▸ Problem to solve: Show every line from the entries that follow which holds the word "field".

▸ Recorded information:
○ ○ ○ ○ ○

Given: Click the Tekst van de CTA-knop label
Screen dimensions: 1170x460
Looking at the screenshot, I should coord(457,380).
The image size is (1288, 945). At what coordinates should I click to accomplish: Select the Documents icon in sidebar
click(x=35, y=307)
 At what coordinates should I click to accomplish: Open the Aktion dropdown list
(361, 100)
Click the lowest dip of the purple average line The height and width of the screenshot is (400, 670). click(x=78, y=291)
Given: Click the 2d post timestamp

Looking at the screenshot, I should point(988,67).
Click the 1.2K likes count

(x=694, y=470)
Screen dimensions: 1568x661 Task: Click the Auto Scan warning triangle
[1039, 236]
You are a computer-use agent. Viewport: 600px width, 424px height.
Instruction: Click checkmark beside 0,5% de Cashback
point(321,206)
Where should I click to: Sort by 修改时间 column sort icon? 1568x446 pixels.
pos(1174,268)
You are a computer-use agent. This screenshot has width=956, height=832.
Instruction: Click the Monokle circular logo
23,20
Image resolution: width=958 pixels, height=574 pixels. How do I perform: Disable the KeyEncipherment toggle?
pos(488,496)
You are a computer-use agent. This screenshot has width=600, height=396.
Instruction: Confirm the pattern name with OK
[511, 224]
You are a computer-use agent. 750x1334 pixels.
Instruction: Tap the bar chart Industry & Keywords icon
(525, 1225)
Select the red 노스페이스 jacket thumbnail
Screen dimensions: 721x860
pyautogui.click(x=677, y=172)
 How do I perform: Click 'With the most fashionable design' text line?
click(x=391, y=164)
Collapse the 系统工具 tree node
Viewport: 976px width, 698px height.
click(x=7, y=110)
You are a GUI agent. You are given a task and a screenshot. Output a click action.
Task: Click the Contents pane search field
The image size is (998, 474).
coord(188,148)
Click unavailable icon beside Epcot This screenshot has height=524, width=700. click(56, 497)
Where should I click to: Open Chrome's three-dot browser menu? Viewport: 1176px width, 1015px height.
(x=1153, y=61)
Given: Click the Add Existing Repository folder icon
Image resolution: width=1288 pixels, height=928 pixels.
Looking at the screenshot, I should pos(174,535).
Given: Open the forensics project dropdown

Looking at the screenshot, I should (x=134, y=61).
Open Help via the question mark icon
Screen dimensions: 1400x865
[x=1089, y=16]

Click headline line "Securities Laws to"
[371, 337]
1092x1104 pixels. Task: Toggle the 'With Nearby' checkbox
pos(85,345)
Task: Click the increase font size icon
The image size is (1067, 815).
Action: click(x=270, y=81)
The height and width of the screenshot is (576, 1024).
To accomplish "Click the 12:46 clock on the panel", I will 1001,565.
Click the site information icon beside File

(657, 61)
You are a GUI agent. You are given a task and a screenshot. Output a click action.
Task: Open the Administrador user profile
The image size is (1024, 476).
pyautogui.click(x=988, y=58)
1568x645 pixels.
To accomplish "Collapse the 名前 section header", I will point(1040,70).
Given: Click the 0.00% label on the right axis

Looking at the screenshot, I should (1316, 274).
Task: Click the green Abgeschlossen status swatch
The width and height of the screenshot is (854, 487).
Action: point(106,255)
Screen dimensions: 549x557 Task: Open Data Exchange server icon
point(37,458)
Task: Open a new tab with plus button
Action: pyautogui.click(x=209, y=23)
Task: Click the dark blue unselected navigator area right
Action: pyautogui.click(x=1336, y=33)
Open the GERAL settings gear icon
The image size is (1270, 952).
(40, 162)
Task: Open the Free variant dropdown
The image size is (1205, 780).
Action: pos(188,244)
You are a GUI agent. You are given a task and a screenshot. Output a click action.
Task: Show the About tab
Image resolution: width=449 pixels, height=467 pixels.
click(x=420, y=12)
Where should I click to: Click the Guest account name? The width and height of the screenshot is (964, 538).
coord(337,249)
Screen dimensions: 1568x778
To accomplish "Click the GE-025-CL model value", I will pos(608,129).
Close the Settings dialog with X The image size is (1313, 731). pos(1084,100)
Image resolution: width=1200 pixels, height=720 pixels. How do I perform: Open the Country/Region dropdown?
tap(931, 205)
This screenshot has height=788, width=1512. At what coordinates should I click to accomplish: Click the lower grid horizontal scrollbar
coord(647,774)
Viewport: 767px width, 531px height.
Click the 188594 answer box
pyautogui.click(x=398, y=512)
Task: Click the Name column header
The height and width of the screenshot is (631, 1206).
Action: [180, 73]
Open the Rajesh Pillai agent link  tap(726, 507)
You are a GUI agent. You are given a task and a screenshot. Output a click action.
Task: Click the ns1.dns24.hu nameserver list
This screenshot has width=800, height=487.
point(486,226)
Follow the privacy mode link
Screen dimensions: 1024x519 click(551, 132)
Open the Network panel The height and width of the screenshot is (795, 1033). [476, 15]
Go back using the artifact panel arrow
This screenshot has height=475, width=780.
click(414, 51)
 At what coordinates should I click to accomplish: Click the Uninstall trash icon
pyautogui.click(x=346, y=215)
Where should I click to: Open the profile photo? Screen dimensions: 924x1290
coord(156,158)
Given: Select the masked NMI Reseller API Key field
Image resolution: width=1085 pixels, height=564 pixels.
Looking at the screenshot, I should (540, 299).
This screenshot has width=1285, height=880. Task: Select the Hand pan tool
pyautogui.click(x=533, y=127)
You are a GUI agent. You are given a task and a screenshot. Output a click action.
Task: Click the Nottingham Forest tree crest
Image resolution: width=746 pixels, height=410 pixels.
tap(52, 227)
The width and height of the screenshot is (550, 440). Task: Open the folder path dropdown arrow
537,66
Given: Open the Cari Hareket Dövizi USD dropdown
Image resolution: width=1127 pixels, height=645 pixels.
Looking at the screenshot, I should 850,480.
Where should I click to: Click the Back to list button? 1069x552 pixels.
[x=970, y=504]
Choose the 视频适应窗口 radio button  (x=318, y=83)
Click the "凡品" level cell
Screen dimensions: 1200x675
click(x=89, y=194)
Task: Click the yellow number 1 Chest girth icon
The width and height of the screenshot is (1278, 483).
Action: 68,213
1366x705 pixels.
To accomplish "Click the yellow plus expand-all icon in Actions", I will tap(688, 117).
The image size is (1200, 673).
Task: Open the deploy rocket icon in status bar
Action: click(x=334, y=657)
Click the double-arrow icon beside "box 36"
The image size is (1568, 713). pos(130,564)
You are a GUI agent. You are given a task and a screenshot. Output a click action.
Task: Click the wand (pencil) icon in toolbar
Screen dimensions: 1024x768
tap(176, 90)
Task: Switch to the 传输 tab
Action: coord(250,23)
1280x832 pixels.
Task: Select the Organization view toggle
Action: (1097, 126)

○ ○ ○ ○ ○

▸ Worked solution:
Task: Click the Contents pane search field
Given: Select the masked NMI Reseller API Key field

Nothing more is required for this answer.